*WORK INSTRUCTIONS*. Please render as a numbered list the stretch of the items below from the line that contains "pixels, height=472 pixels." through the line that contains "cell-criteria: CPU-bound & I/O-bound processing is". Leave out any blank lines.

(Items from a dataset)
╭──

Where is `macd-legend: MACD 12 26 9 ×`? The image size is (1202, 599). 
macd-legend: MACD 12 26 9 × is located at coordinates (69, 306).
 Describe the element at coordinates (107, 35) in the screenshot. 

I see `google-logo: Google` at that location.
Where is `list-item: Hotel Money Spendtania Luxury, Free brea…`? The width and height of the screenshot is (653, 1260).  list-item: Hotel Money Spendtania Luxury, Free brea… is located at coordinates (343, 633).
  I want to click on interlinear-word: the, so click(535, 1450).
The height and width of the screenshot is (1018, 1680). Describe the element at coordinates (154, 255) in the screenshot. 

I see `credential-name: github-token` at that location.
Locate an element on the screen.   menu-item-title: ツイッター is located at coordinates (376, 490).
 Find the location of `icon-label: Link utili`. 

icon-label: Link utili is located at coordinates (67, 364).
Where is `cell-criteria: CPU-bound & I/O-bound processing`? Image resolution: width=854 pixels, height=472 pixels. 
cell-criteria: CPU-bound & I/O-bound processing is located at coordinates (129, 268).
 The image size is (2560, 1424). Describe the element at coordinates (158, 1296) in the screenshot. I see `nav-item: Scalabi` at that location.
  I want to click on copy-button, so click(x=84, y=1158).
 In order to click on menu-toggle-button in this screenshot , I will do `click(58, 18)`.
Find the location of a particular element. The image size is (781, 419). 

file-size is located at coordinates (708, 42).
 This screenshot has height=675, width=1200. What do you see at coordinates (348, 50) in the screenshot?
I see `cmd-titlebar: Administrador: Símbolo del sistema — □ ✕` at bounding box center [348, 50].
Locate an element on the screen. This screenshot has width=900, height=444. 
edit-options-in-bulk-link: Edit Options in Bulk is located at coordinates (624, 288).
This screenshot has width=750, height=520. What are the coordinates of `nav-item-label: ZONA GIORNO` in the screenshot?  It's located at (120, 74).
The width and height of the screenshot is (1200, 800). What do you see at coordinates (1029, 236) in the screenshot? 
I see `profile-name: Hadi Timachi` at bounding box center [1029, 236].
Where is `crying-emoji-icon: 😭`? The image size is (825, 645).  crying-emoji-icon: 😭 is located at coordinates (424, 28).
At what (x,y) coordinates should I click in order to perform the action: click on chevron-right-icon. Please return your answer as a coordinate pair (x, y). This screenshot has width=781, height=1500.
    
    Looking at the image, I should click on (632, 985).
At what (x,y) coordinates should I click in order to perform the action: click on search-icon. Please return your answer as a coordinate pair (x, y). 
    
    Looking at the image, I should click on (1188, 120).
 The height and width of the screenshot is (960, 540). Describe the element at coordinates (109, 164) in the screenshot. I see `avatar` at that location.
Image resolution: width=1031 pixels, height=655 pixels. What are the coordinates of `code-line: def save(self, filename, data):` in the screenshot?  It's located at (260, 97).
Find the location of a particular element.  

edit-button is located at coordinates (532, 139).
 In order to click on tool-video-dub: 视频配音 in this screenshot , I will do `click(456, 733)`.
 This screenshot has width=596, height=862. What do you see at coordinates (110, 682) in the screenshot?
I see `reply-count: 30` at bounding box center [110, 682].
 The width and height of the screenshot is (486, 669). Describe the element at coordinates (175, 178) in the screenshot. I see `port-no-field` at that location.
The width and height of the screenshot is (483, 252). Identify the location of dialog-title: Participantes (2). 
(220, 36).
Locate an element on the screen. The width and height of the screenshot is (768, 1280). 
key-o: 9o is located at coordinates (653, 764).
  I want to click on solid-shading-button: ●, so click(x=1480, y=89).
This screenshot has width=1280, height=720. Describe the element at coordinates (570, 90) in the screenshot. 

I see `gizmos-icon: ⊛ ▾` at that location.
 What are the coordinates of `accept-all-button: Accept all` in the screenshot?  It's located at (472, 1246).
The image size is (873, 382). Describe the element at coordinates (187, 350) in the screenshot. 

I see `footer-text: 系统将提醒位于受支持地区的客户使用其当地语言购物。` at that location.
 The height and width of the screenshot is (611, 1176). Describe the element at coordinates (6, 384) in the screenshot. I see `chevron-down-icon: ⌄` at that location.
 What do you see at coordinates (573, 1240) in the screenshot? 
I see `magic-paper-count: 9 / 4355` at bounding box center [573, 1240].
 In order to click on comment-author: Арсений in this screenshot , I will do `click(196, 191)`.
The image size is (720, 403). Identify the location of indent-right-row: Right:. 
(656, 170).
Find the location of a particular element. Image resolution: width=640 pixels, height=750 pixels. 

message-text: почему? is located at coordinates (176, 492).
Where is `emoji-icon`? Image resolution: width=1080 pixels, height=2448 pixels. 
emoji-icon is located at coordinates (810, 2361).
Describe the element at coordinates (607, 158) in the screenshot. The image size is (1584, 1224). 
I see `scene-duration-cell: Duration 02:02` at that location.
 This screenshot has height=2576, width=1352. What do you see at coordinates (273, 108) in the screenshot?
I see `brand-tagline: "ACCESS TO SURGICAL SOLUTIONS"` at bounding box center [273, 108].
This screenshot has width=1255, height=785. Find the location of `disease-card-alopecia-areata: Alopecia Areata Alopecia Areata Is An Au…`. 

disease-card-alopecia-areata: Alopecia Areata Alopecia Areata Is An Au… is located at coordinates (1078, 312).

╰──

*EXPECTED ANSWER*.
1. Where is `cell-criteria: CPU-bound & I/O-bound processing`? Image resolution: width=854 pixels, height=472 pixels. 
2. cell-criteria: CPU-bound & I/O-bound processing is located at coordinates (129, 268).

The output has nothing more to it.